- Objective: Reproduce the lines in the stretch from the one containing "Where should I" through the one containing "Action: click(861, 465)", substituting "image" for every "screenshot" and changing nothing else. Leave the pictures out.

- Stored rows:
☆ ☆ ☆ ☆

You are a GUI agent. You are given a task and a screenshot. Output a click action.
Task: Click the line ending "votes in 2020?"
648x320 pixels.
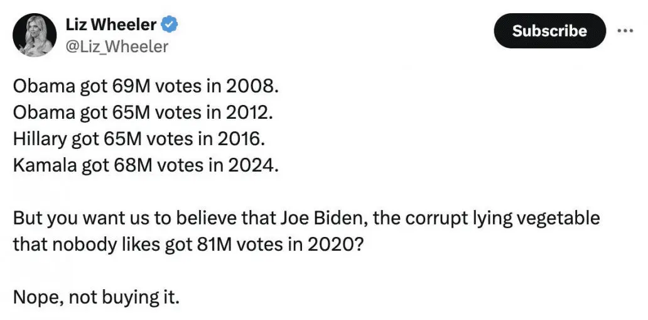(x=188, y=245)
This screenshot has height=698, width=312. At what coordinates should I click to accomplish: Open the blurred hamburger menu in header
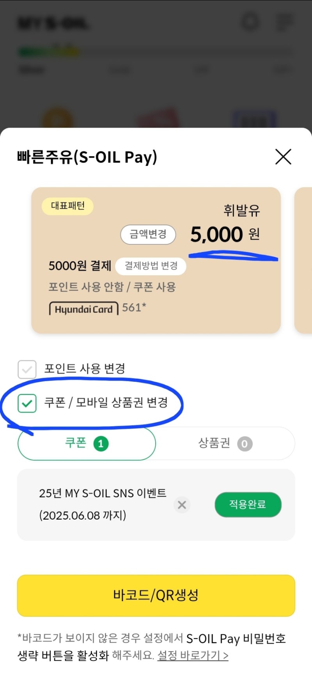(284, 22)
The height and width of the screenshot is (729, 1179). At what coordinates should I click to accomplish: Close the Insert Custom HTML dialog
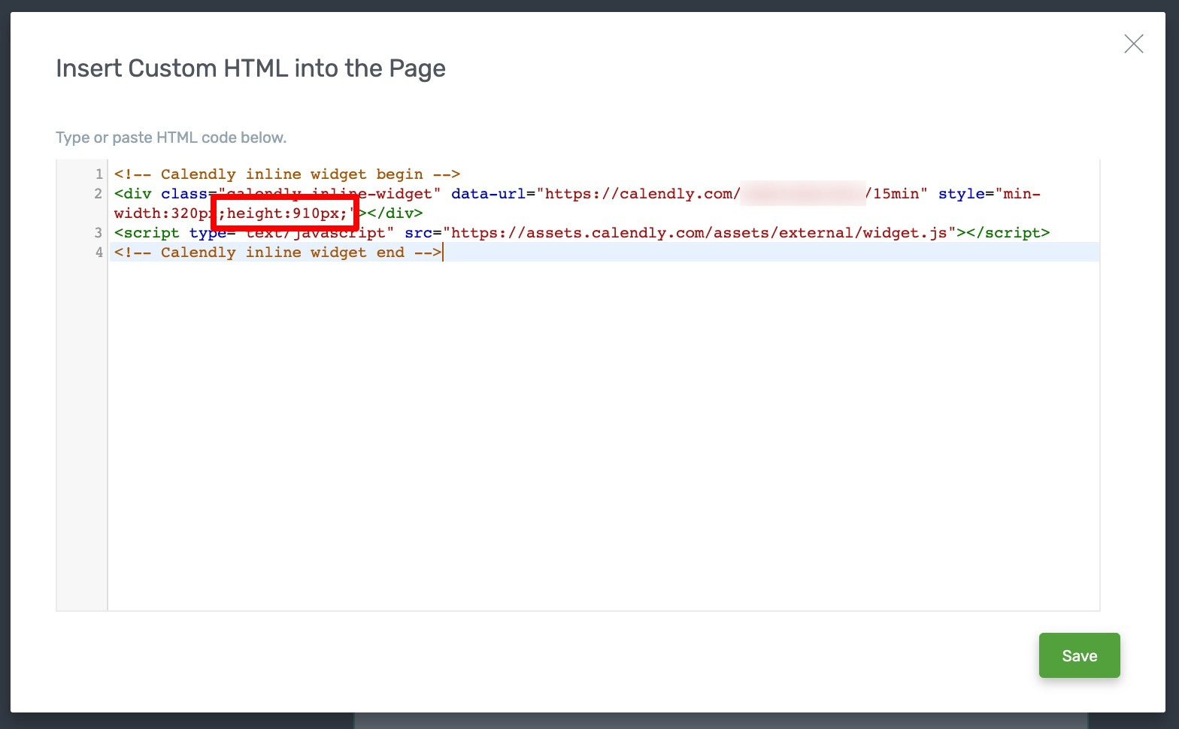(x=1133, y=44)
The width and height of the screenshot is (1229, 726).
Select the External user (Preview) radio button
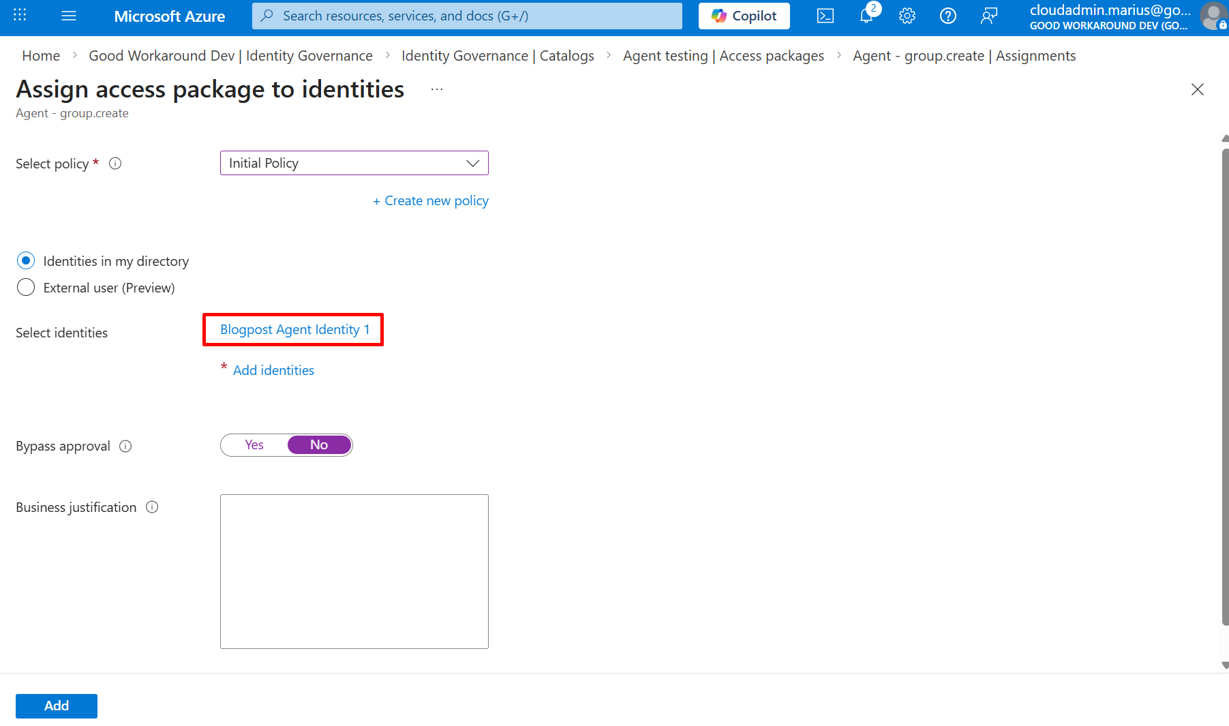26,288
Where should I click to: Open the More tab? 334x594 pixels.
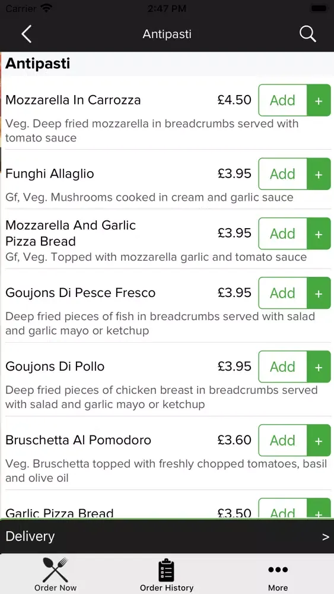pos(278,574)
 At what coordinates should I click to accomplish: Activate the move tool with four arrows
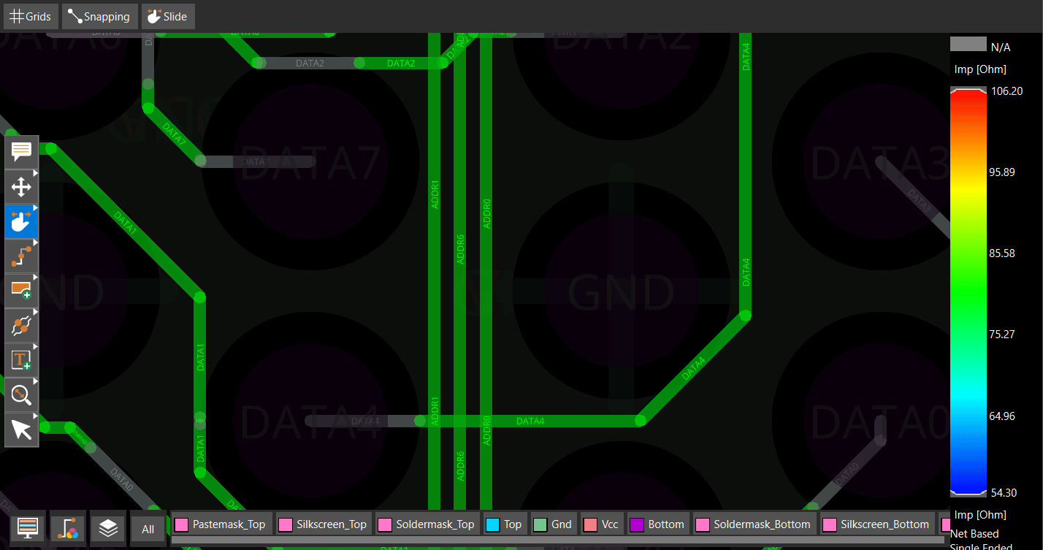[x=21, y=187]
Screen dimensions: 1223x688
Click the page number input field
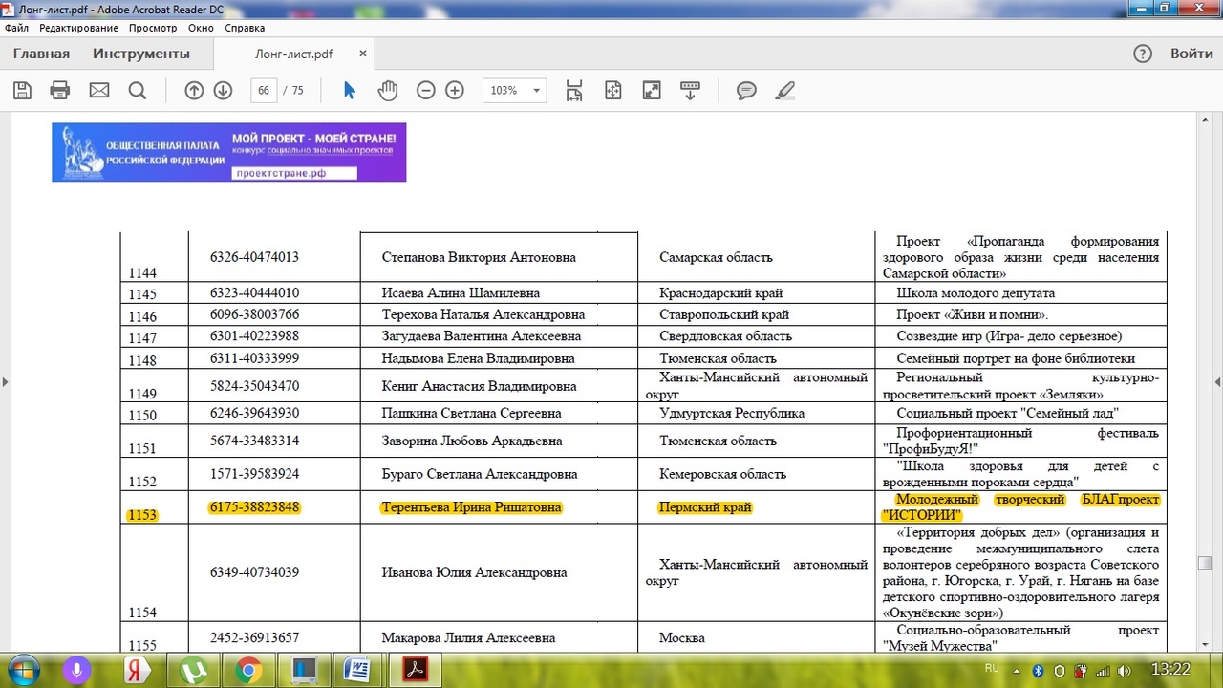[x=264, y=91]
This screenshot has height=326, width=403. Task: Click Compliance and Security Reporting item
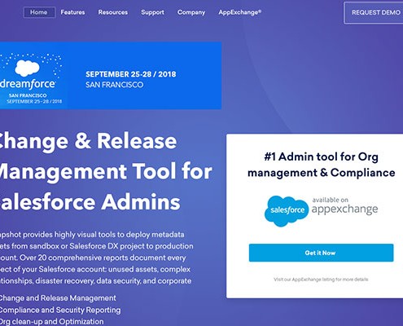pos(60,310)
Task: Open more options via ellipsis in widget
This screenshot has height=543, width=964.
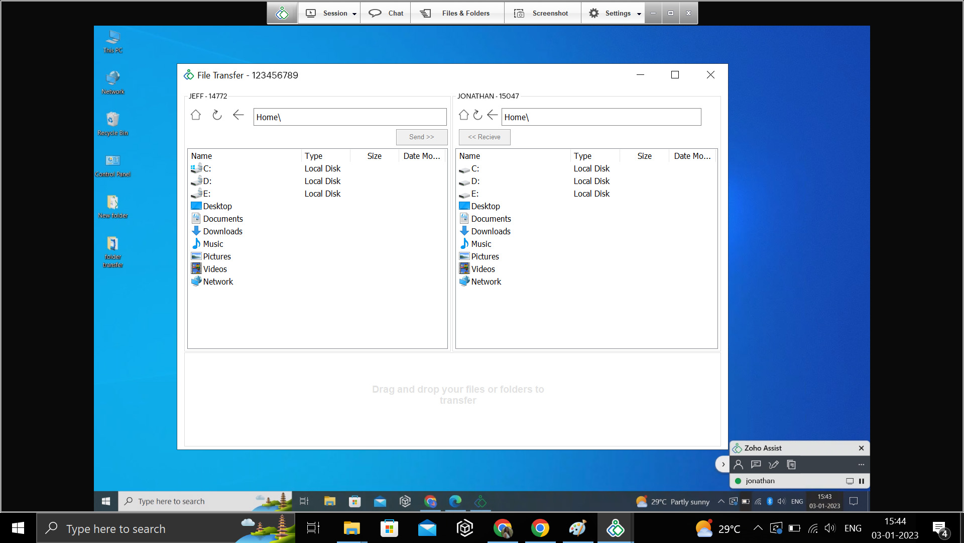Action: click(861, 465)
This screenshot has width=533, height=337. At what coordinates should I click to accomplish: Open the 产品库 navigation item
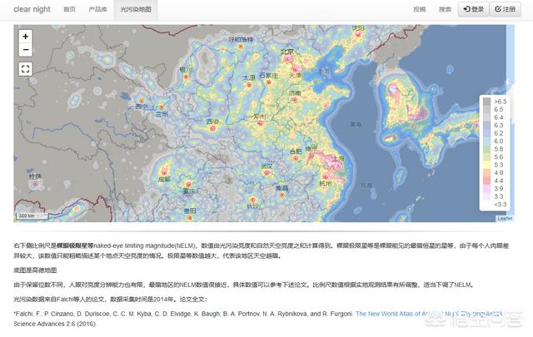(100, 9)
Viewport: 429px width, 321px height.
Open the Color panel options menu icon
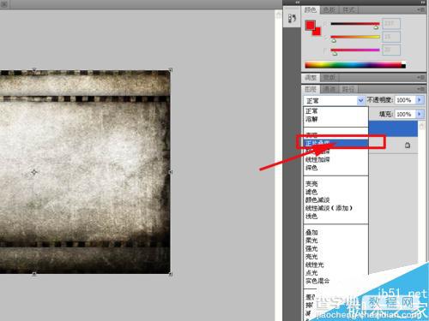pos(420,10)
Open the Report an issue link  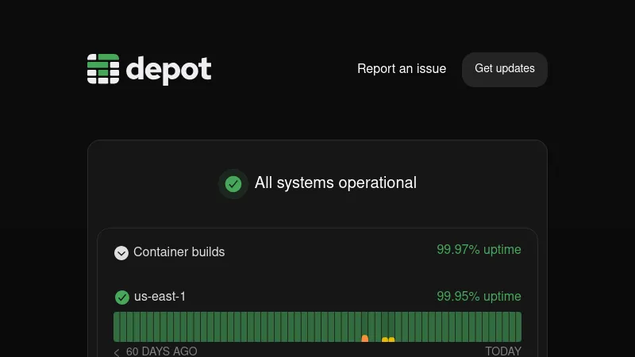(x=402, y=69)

☆ ☆ ☆ ☆

- Task solution:
Where should I click to: Open the More tab? 334x594 pixels.
pos(278,574)
 At what coordinates should I click to accomplish: Activate the move tool with four arrows
[x=21, y=187]
Screen dimensions: 1223x688
Click the page number input field
[x=264, y=91]
This image has height=326, width=403. Task: Click Compliance and Security Reporting item
pos(60,310)
Task: Open more options via ellipsis in widget
This image has height=543, width=964.
Action: click(861, 465)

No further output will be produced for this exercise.